Do You Suffer from Endometriosis?
Endometriosis is a painful disorder in which the tissue that would normally form around the inside walls of the Uterus, instead form outside the Uterus. These tissues can attach to the Fallopian tubes, ovaries, and other pelvic organs. Normally, at menstruation, this tissue would detach from the Uterine walls and exit the body. However, in the case of Endometriosis sufferers, these misplaced tissues have no natural way of exiting the body. After periods of time, these tissues can affect other organs and cause scar tissue to form as well as adhesion. Consequently, cysts have been found to form on the ovaries in certain cases as well as abnormal bands of fibrous tissue that can cause pelvic tissues and organs to stick to each other. In some cases of Deep Infiltrating Endometriosis, chronic pain will be accompanied by hyper-proliferation of Endometriotic Cells and Fibrosis.

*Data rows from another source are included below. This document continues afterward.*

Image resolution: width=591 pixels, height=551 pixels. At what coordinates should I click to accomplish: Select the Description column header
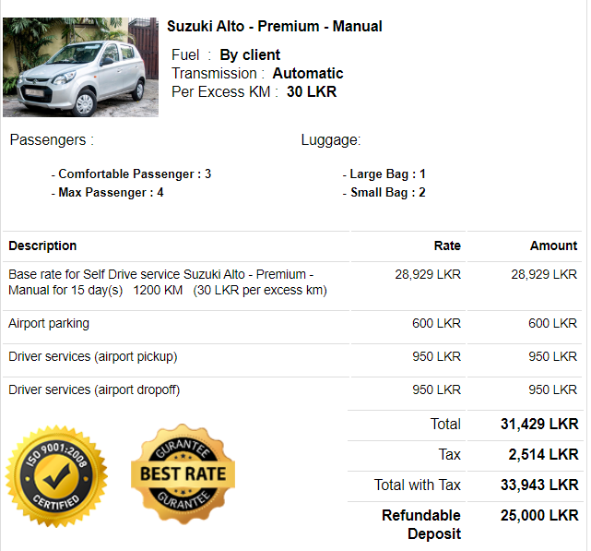42,246
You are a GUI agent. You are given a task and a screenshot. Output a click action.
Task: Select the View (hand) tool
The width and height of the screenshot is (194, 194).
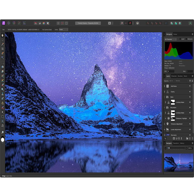(3, 35)
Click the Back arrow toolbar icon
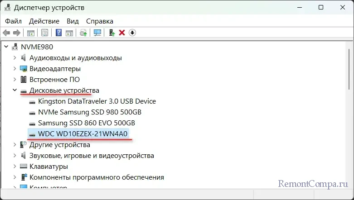 tap(6, 33)
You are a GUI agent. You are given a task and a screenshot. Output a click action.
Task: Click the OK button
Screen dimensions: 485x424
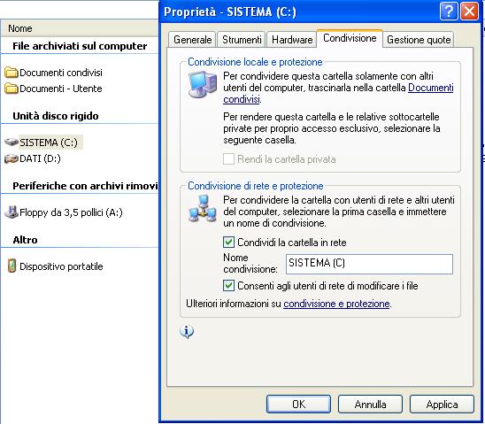click(298, 404)
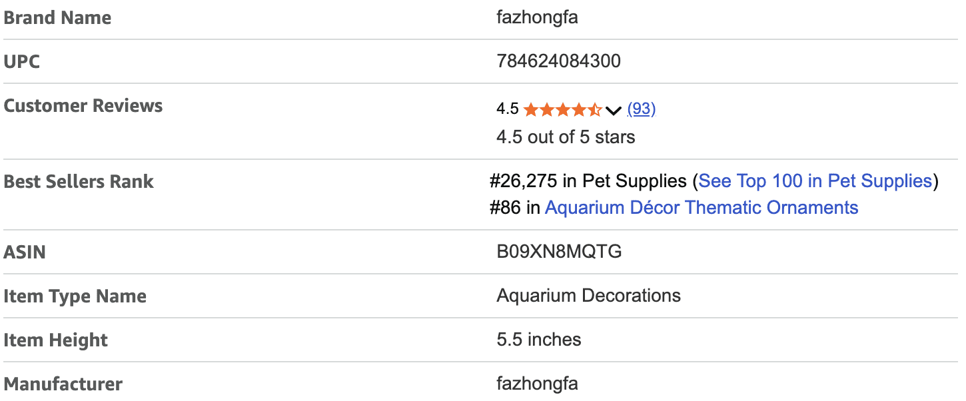The width and height of the screenshot is (966, 401).
Task: Click the '5.5 inches' item height value
Action: point(538,340)
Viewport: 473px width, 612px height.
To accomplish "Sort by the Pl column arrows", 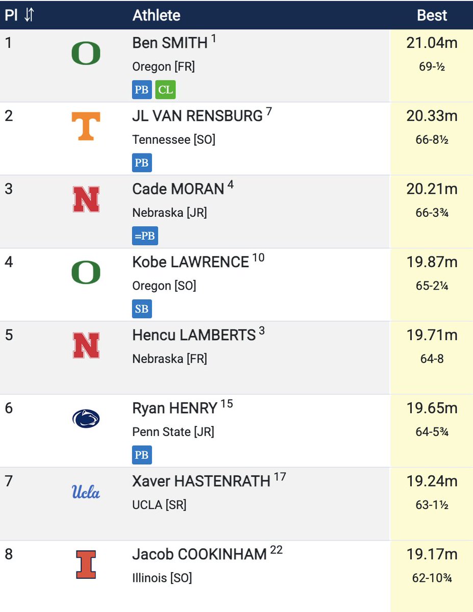I will pos(29,15).
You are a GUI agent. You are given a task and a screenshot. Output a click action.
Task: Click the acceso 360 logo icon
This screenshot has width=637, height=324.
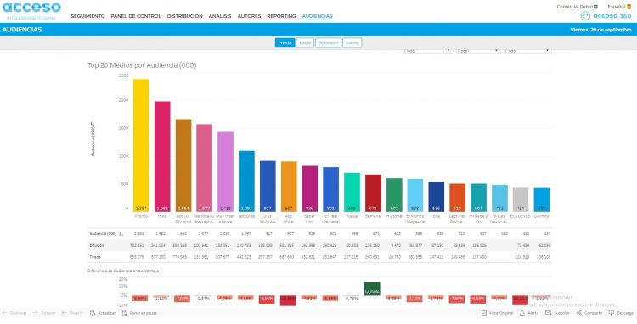point(585,16)
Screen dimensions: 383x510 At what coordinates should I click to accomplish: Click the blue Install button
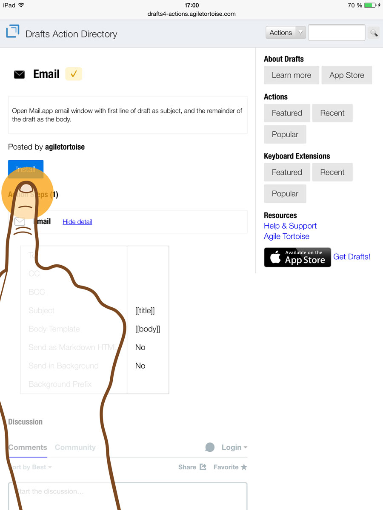(x=26, y=169)
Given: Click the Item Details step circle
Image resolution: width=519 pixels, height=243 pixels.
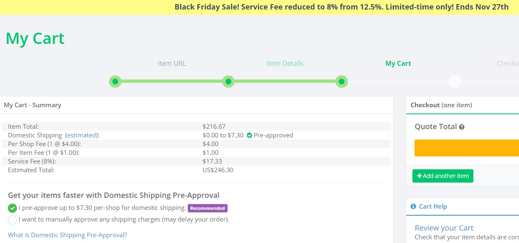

Endometriosis Sufferers Experience a Variety of Symptoms
Symptoms of this disorder are chronic and often severe. According to the Mayo Clinic sufferers have reported severe pain when menstruating, in both the reproductive system and back muscles. Other symptoms include pain during or after sex, pain with bowel movements or urination, excess bleeding due to heavy periods or bleeding between periods, infertility, fatigue, diarrhea, constipation, bloating or nausea. These symptoms vary in severity. Symptoms can worsen with time.
The Endocannabinoid System Plays a Role in Reproductive Health
In the Uterus, the endometrium represents a significant source of endogenous cannabinoids. AEA (Anandamide) levels are higher in the Uterus than in other reproductive tissues. CB1 Receptors are present in the reproductive organs of females. Several studies have shown that women with Endometriosis will often express lower levels of these Receptors in the Uterus. This suggests that sufferers of Endometriosis may also have Clinical Endocannabinoid Deficiency Syndrome. However, lack of clinical testing leaves many frustrated. In fact, the medical community puts forth little effort to help sufferers of Endometriosis. “The overall median time from the onset of symptoms to a diagnosis of endometriosis was 7.0 years…” Human Reproduction, Volume 18, Issue 4, 1 April 2003, Pages 756–759.
Could Hemp Derived Cannabinoids be a Viable Source of Relief?
Managing Pain and Inflammation
The Endocannabinoid System plays a crucial role in inflammatory responses. The Endocannabinoid System is widespread in tissues and cells, including those of the reproductive system. Cannabinoids such as Cannabidiol and Cannabinol have shown antioxidant and anti-inflammatory effect on certain cells among other properties. Phytocannabinoids such as these modulate inflammatory responses by regulating the production of cytokines. The non-psychoactive cannabinoid receptor, CB2, is emerging as a critical target for cannabinoid regulation of inflammation. Therefore, CB2-selective agonists are undergoing intense investigation and research. Currently, several pharmaceutical companies have been issued medical patents for the use of Cannabinoids as therapeutic agents for chronic inflammatory and pain conditions.
Nausea associated with Endometriosis can be unpredictable and uncontrollable. Considerable amounts of evidence have suggested that manipulation of the Endocannabinoid regulates vomiting and nausea. In fact, CB1(Cannabinoid Receptor 1) agonism suppresses vomiting. Consequently, pharmaceutical companies such as GW Pharmaceuticals, in the United Kingdom, have active applications for the use of Cannabidiol and Cannabidiolic Acid as an anti-emetic, anti nausea treatment. Other applicants have named CBC, CBN, CBG, THC and their derivatives as possible constituents to treatments of nausea and vomiting. However, until the FDA pushes for more human trials and group studies, our knowledge of Cannabinoid capabilities will be lacking.
Managing the Proliferation of Cells
Both in vivo and in vitro studies provided sufficient evidence that Cannabinoids could inhibit proliferation of endometriotic cells. Cannabinoid agonists (Cannabinoids that do not bind to the Receptor, rather they stimulate the receptor) exerted anti-proliferative effects on stromal endometriotic cells. These beneficial effects of Cannabinoid Agonists on Deep Infiltrating Endometriosis have been confirmed in vivo (in live model studies). Because of their implication in proliferation (rapid reproduction of cells), apoptosis (death of cells), and angiogenesis (development of blood vessels), the cannabinoids control cell growth.
Mounting evidence suggests that Cannabinoids could be effective as treatments for sufferers of Endometriosis and its symptoms. Unfortunately, with the average time of correct diagnosis falling at 9.28 years, women everywhere worry that this condition is too often overlooked. We hope that with continuing advances in Cannabinoid science and Endocannabinoid health, answers will become more clear than ever.